La Negociación Colectiva, esencial para proteger a las personas con discapacidad sobrevenida

​La Secretaria Confederal de UGT, Adela Carrió, ha manifestado que “mientras tengamos una legislación que choca entre sí, a los sindicatos les toca pactar en la Negociación Colectiva la inclusión de cláusulas que garanticen los derechos y la permanencia en el empleo de las personas con discapacidad sobrevenida”. Carrió ha hecho estas declaraciones durante su intervención en la jornada “Retos Laborales: personas con discapacidad o con discapacidad sobrevenida”, organizada por UGT-Aragón y el Comité de Entidades Representantes de Personas con Discapacidad (CERMI) de Aragón.

na jornada en la que ha hablado sobre la “Discapacidad sobrevenida y la compatibilidad de la prestación por incapacidad laboral y la realización de un trabajo remunerado”.

La Secretaria Confederal ha recordado que las personas con discapacidad son “uno de los grupos que presenta mayores obstáculos a la hora de acceder al mercado laboral y son las primeras en ser expulsadas.
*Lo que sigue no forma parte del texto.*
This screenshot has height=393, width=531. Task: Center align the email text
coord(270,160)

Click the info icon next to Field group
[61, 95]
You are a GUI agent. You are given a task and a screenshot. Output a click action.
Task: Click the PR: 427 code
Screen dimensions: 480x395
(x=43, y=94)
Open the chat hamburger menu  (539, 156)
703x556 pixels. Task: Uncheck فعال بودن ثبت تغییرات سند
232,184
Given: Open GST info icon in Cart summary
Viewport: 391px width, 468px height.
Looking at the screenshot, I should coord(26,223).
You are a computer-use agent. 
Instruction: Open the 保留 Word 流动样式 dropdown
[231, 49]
Así existe una diferencia de más de 40 puntos porcentuales, en Tasa de Actividad, entre la población con y sin discapacidad en edad laboral”.

La Discapacidad Sobrevenida supone a menudo una ruptura con el mundo laboral

Respecto a la discapacidad sobrevenida, que se puede producir bien por un accidente o por una enfermedad u otras causas, apenas 236.000 personas están en situación activa en España, de un total de 989.000 en edad de trabajar, lo cual arroja una tasa de actividad del 31,1% (dos puntos por debajo en las mujeres)

Otros datos indican que apenas un 0,2% de la población regresa de manera inmediata al mercado de trabajo y que casi la mitad queda en situación inactiva percibiendo una prestación. Para más de 700.000 personas el período de permanencia sin trabajar es superior a 5 años.

Por tanto, “a pesar de que desde la legislación se apela a que las personas con discapacidad sobrevenida puedan mantener su puesto del trabajo o acceder a aquellos adaptados, no es la práctica habitual y suelen ser expulsadas del mercado laboral, sin poder optar a las opciones específicas para otros colectivos de personas con discapacidad.

Varios convenios cubren los vacíos de la legislación

Carrió ha calificado de “incongruente” que mientras las leyes invitan a realizar adaptaciones necesarias de los puestos de trabajo a las personas con discapacidad, el Estatuto de los Trabajadores (ET), en su artículo 49, facilite la expulsión de los mismos del mercado laboral, en caso de incapacidad. Así, la consecuencia de una declaración de Incapacidad Permanente (IP) Total, Absoluto o Gran Invalidez es el de la extinción de la relación laboral, sin indemnización alguna, salvo con dos salvedades:

- Que, a juicio del órgano de calificación, la incapacidad del trabajador pueda ser objeto de revisión por mejoría. En ese caso el contrato no se extingue, sino que queda suspendido por un periodo de dos años. Si en ese tiempo el trabajador mejora tiene derecho a reincorporare a su empresa y puesto de trabajo (art.48.2 del Estatuto de los Trabajadores)

- El segundo caso, es cuando “el convenio colectivo de aplicación recoja el derecho del trabajador en IP Total a ocupar un puesto de trabajo en la empresa compatible con su estado. Si ese puesto de trabajo conlleva una retribución menor, se compensa con la pensión que se percibe.

Por eso, a juicio de Adela Carrió “es muy importante que en la negociación colectiva se incluya una cláusula de este tipo, presente en varios convenios colectivos, sobre todo de grandes empresas”.
Asimismo, ha destacado que “la negociación colectiva debe prestar especial atención a la discapacidad sobrevenida”, estableciendo criterios de permanencia, tanto para las empresas como para la Administración y los servicios públicos. Se trata de adaptar los puestos de trabajo, cualificar a la persona trabajadora en función de su nueva capacidad y garantizar que, en ninguno de los casos, suponga una merma de sus condiciones laborales.

No obstante, la Secretaria Confederal del sindicato ha instado a una “revisión y cambio en la legislación para proteger de forma amplia a todas las personas con discapacidad en el ámbito laboral y social”.